How strange is it to think that some things have infinite meaning to one person and zero meaning to another? Like that smell that reminds you of your childhood. Someone else could smell it and think, gross – smells like old ladies and drugstore candy, but you could smell it and be reminded of your grandmother’s house and your overly serious grandfather who would occasionally crack a smile and sneak you chocolate even after you had brushed your teeth. It’s weird to think that that smell would trigger similar memories in your sibling’s subconscious.

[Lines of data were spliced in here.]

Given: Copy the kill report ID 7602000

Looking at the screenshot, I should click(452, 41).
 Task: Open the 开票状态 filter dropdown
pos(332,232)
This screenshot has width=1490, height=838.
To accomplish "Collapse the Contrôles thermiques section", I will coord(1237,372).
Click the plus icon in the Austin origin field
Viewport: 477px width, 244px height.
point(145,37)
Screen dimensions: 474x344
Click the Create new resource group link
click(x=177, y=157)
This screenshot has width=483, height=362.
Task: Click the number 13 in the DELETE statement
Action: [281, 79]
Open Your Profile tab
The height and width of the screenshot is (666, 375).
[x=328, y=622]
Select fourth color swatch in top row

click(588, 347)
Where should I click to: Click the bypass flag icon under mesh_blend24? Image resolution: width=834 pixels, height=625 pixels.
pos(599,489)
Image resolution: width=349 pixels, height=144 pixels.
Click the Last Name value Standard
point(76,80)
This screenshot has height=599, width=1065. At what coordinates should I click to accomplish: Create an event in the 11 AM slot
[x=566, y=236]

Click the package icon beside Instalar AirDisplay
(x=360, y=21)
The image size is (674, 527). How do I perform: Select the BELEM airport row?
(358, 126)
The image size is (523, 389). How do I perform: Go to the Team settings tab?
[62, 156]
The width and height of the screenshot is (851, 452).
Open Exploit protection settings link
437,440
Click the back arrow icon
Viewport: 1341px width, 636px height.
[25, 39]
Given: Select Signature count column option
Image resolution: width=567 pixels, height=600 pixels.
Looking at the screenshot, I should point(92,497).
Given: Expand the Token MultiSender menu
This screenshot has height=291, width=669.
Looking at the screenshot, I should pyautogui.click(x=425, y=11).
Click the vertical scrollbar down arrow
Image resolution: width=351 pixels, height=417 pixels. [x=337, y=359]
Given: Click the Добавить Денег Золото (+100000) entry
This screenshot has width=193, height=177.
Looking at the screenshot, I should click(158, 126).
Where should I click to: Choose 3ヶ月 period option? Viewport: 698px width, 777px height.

Memory itself is weird. Like, you could be looking at a painting of a girl in a yellow raincoat and suddenly be jolted back twenty years to when you were five, stomping in puddles in your bright blue raincoat and matching boots. Or you could catch a whiff of a scent and be reminded of the laundry soap your aunt used on your cousins’ clothes, and how that smell would hit you every time you got a bag of hand-me-downs from them. The little hooks our brains use to retain memory are fascinating; especially the way they vary from person to person. You could tell twenty people to write about a memory they associate with “blue” – that’s it, “blue” – and you would get twenty different stories. One might write about a day spent sailing in the blue ocean. Another might recount a disastrous first date where the only good part was the delicious cordon bleu they ordered. We all have different experiences – even siblings won’t have the same exact memories. We are all individuals with our own personal perspectives.